Since the research related to objective 4 was planned for the second year of the proejct, these investigations will not be performed, due to early termination of the project.

Main results achieved so far:

1) In acute brain slices, the fellow demonstrated that the dilation of parenchymal arterioles in response to neuronal stimulation (that is the process of neurovascular coupling) is completely abrogated in rats subjected to global cerebral ischemia. However, when the calcium signals in astrocytic endfeet that mediates the neurovascular coupling process were invetsigated these signals turned out to be unaltered in the ischemic rats. This suggets that the deficit giving rise to the abrogated neurovascular coupling is to be found in the parenchymal arterioles, rather than in the neuronal and astrocytic components of the neurovascular unit.
2) When investigating the dilatory function of inward rectifying potassium channels in parenchymal arterioles by stimualting isolated arterioles and arterioles in acute brain slices with small increases in the extracellular potassium concentration, the fellow demonstrated that the function of these channesl is markedly reduced after global cerberal ischemia. This explains the inability of the parenchymal arterioles to dilate in response to neuronal stimulation, that is the abrogated neurovascular coupling.

Expected final results and their potential impact and use:

Since the project will be terminated early (November 2013) the results described above are the final results of the project.

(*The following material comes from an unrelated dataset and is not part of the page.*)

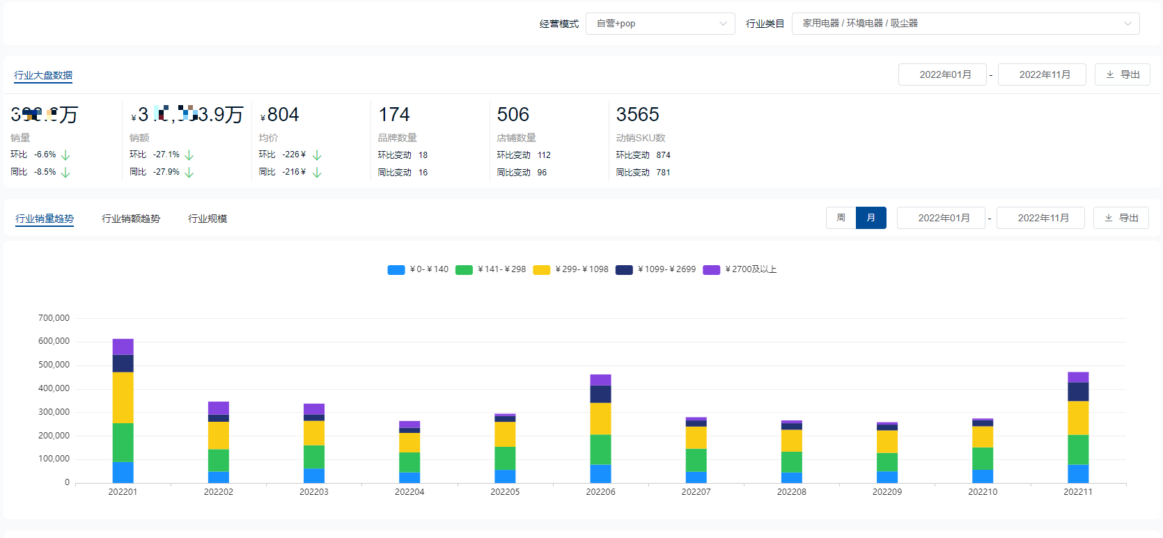Open the 经营模式 dropdown showing 自营+pop
1163x538 pixels.
coord(659,24)
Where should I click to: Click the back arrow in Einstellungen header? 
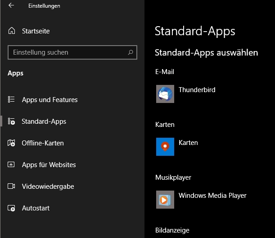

The project and the achieved results will have impact at two levels:

A) via the qualifications gained by the fellow during her stay at the outgoing institution. Towards the end of her stay at the outgoing institution, the fellow was offered a research position in a larger Danish Pharmaceutical company, which she accepted. The job offer was highly motivated by the qualifications obtained by the fellow at the outgoing host institution and the secondary competences obtained as a Marie Curie International Outgoing Fellow. The fellow will now implement these new scientific and secondary competencies for the benefit of European pharmaceutical industry.
B) via the obtained research results. The research conduced during the project has recealed a new aspect of the pathophysiology following incidences of global cerebral ischemia. The fellow has demonstrated that the process of neurovascular coupling, which ensures sufficient blood supply to active brain areas under normal circumstances, is completely abrogated after global cerebral ischemia. This has potentially devastating consequences in terms of worsening of the ischemic brain damage following for example a cardiac arrest. Moreover, the research conducted by the fellow has uncovered one of the important molecular mechanisms underlying the abrogation of neurovacular coupling after global cerebral ischemia, namely the reduced function of inward rectifying potassium channels in the smooth muscle layer of the cerebral parenchymal arterioles penetrating and supplying the brain tissue. This deepened understanding of the molecular mechanism behind ischemic abrogation of neurovascular coupling may lead to development of novel therapeutic strategies targeting the cerebrovascular pathophysiology following cardiac arrest.